WASHINGTON, D.C.--Congress agreed months ago that it wanted to give biomedical research a large raise in next year's budget. Now it has followed through: On 8 November, the Senate passed an appropriations bill that provides a 7.1% increase for the National Institutes of Health (NIH) in 1998. The bill now goes to the White House, where the president is expected to sign it.
The bill gives NIH a budget of $13.6 billion and provides hefty raises for nearly all its divisions except the director's office, which will be held to a 3.6% increase.

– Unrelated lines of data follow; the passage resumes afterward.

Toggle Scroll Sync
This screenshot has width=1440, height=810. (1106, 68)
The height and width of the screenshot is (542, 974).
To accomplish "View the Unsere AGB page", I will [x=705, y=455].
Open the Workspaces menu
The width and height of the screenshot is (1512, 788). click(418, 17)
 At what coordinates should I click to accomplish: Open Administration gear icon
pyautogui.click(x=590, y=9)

Most institutes will get 6% to 7% more than last year, and the fast-growing National Institute of Human Genome Research will receive a whopping 15.2% increase, giving it a total budget of $217.7 million.

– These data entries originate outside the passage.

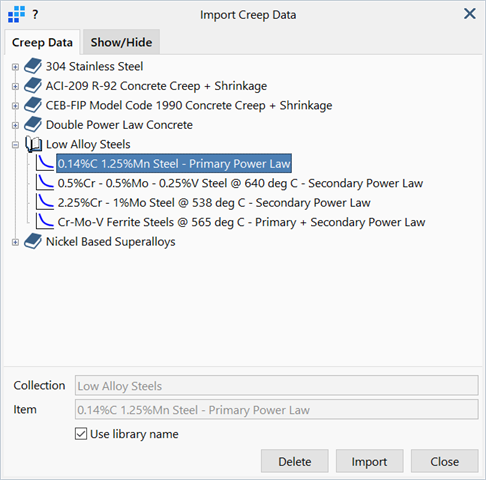Collapse the Low Alloy Steels collection
Viewport: 486px width, 480px height.
point(15,145)
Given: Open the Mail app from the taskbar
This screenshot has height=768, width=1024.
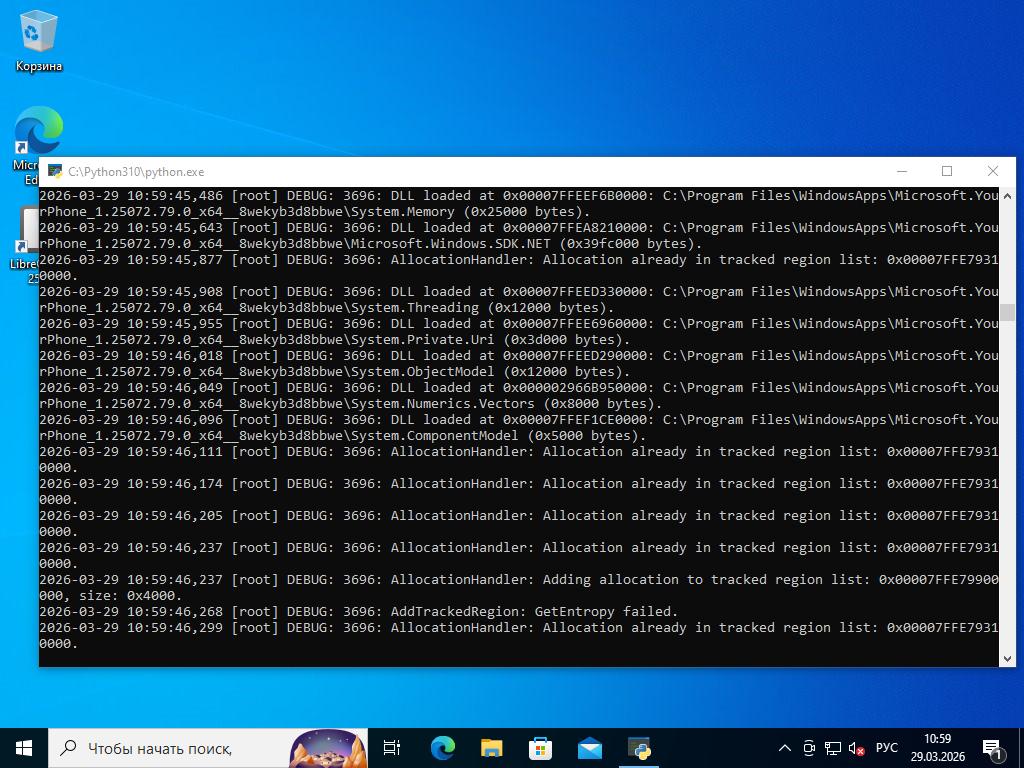Looking at the screenshot, I should pos(589,748).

Finalizing the bill, which comes 6 weeks after the start of the 1998 fiscal year, was a "long, tortuous process," says Representative John Porter (R-IL), chair of the House appropriations subcommittee. Porter had initially proposed a 6% increase for NIH, and his Senate counterpart, Arlen Specter (R-PA), had pushed through a bill promising 7.5%. The legislation, which covers the Departments of Labor, Health and Human Services, and Education, then got tied up for months over amendments on hot-button issues such as abortion, AIDS prevention, and a White House plan for national educational testing. The final sticking point was removed on 5 November, when negotiators reached an agreement that allows the Administration to develop an educational test, but not to implement it until 2000 or later.
Legislators larded the bill with potential bonuses for research areas they favor. For example, one section authorizes--but does not order--the NIH to create 10 centers for Parkinson's disease research and spend up to $100 million on the disease. Parkinson's advocates, who had lobbied hard for special budgetary treatment, read this as a big improvement over $34 million in direct current support. And in nods to other groups, the bill says that Congress expects NIH to spend $22 million on studies of neurodegenerative diseases and $38.5 million on pediatric research.